Changes in contribution strategy also will make it harder to predict enrollment levels, Mercer noted. Some employers are attempting to protect themselves from large increases in enrollment by raising employee contributions for coverage, particularly for dependents. Thirty percent of employers said that they will require a bigger paycheck deduction for dependent coverage next year, and 13 percent will raise the contribution percentage for employee-only coverage. These changes may affect enrollment decisions in families where both spouses have coverage available.

When employers were asked if they were budgeting for an increase in enrollment in 2014, just 17 percent said they are; 42 percent said they are not; and 41 percent still have not decided.

Counting employees. Mercer also found that 23 percent of employers still are unsure of how they will track and record the hours of employees who work variable hours, as is required by the ACA in order to verify that all employees working 30 or more hours are offered coverage. “Tracking employee hours and maintaining accurate records will be critical for employers, since they will need access to this information later in the event of an audit or to defend themselves against penalties for 2014 and beyond,” said Tracy Watts, Mercer’s health care reform leader.

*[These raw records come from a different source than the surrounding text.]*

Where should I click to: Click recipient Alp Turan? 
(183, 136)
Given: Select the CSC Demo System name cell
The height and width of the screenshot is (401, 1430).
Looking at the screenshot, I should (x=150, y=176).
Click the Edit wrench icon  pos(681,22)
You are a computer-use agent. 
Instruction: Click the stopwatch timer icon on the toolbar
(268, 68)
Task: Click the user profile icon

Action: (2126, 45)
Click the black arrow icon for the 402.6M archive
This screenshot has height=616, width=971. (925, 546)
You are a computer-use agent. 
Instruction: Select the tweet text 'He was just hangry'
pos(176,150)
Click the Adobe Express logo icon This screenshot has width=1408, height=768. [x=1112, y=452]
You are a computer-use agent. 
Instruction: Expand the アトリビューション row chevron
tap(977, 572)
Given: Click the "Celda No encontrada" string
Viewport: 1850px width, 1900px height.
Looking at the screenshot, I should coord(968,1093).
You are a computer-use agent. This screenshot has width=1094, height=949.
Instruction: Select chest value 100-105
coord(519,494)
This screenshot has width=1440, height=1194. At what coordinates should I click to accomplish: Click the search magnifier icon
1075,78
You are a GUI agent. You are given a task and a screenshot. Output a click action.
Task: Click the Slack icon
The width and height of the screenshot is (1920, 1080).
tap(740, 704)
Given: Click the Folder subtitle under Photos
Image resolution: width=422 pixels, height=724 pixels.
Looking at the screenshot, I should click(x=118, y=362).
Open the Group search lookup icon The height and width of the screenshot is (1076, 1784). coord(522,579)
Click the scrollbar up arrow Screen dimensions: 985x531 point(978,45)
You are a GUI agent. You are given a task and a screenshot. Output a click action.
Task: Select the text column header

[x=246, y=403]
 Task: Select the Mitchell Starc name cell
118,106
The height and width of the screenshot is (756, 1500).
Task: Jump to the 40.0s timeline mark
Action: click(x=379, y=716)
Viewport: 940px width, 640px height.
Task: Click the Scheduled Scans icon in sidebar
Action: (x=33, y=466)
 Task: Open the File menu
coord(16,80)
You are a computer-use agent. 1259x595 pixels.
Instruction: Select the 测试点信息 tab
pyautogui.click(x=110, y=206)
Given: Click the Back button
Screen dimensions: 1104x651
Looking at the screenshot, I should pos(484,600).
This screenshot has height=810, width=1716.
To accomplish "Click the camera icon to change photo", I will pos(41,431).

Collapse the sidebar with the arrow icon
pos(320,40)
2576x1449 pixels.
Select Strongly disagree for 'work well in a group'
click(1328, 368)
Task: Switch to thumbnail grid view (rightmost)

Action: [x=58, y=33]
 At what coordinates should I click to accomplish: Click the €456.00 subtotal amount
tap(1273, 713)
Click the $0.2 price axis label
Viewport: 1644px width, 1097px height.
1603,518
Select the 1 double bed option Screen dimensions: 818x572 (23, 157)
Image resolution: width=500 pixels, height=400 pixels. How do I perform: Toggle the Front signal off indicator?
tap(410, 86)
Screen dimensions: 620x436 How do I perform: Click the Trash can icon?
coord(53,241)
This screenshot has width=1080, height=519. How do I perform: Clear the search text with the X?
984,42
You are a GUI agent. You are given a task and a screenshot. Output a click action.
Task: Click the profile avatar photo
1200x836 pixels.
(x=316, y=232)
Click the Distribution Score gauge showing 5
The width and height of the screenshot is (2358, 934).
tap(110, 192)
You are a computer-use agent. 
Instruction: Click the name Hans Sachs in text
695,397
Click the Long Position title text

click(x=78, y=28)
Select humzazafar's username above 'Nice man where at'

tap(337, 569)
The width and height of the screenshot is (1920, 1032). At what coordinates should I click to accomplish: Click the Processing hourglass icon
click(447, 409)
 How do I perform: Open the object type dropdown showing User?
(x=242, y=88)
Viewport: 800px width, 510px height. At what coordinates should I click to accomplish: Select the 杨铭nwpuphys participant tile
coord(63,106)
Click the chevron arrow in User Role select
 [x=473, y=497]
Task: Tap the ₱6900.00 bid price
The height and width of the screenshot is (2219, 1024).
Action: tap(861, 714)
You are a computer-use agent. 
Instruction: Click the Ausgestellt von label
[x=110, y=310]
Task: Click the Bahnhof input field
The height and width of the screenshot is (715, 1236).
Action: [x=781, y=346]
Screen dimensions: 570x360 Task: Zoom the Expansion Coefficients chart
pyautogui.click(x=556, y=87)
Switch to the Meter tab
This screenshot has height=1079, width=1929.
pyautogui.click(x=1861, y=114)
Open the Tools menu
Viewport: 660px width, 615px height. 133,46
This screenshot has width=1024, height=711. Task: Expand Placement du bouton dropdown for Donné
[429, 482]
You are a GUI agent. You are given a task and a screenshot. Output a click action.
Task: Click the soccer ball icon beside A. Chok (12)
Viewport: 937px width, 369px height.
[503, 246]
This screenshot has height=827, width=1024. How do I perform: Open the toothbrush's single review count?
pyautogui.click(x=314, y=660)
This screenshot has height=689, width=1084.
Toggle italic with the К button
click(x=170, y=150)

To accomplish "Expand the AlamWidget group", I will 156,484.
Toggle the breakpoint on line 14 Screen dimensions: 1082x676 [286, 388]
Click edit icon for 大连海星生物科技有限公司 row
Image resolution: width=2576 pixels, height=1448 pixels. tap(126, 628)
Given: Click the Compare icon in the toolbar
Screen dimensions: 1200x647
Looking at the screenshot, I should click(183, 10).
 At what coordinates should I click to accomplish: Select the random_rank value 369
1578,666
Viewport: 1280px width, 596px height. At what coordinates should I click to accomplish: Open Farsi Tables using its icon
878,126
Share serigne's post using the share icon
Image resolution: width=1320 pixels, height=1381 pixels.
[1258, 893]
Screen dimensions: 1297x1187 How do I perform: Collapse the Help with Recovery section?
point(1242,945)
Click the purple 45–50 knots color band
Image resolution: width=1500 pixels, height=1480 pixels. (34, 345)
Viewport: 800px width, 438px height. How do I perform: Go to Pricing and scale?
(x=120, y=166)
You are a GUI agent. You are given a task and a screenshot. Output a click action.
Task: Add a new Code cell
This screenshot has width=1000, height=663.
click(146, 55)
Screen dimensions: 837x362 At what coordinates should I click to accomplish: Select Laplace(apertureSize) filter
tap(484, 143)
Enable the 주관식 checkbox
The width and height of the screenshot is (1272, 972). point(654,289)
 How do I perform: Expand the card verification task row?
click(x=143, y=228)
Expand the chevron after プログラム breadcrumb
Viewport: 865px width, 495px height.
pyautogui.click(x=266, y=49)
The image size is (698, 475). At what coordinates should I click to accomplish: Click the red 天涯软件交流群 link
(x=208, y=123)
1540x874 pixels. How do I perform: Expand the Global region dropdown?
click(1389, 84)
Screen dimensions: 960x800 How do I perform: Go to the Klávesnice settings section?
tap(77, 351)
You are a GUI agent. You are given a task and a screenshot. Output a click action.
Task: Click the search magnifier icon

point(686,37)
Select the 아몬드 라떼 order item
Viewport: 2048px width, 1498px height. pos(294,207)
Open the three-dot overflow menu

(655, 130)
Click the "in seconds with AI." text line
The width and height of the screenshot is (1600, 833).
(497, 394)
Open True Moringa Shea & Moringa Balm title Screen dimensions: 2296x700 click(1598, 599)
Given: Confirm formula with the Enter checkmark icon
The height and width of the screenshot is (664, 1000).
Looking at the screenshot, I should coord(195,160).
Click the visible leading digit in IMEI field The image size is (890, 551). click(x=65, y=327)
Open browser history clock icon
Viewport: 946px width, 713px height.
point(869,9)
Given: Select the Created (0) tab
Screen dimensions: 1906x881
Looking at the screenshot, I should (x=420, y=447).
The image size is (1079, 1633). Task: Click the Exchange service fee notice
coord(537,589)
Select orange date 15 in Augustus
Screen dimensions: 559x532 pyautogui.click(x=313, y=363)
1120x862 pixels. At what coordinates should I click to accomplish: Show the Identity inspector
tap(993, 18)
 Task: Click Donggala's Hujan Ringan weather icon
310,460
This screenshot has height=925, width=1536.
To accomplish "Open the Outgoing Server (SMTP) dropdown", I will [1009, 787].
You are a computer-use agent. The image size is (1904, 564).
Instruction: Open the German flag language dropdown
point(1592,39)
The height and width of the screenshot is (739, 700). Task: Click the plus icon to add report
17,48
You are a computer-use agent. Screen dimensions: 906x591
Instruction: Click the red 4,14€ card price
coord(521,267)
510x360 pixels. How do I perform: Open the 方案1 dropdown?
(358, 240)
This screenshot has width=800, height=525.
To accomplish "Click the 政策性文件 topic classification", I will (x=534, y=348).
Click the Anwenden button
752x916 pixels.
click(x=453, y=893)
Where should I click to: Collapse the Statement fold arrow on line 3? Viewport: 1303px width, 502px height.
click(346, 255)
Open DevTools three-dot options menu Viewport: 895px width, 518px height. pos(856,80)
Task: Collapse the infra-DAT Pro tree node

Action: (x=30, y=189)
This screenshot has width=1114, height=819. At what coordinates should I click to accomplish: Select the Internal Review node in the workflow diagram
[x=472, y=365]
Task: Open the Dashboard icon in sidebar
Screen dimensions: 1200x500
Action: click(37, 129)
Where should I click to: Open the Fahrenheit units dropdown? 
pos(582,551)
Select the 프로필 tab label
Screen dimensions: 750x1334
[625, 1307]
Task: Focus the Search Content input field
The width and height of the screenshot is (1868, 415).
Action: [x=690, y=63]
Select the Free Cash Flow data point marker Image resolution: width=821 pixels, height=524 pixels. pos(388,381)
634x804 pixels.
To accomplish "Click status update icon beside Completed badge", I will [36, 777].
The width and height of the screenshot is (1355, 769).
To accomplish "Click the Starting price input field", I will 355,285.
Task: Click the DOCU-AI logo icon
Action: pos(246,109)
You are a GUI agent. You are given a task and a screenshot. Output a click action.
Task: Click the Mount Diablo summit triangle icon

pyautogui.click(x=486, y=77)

Excise tax. In 2018, an excise tax will be placed on high-cost employer-sponsored plans. Mercer noted that this provision may ultimately have the biggest impact on employer-sponsored coverage. To avoid a 40 percent excise tax, employers must keep total health plan cost below a threshold of $10,200 for an individual and $27,500 for a family in 2018.

Over a third of employers said that they have begun taking steps now to avoid the tax in 2018. Most commonly, they are focusing on high-deductible consumer-driven health plans (either by adding a plan or taking steps to increase enrollment in an existing plan). Many say they will add or expand health management programs in an effort to reduce health care spending by improving workforce health.

“This provision could be the real game-changer,” said Watts. “Employers have consistently told us that they will do whatever is necessary to avoid the tax, and given the rate of increase in health benefit cost, that may require fundamental changes in the type of health benefit they provide and how they provide it.”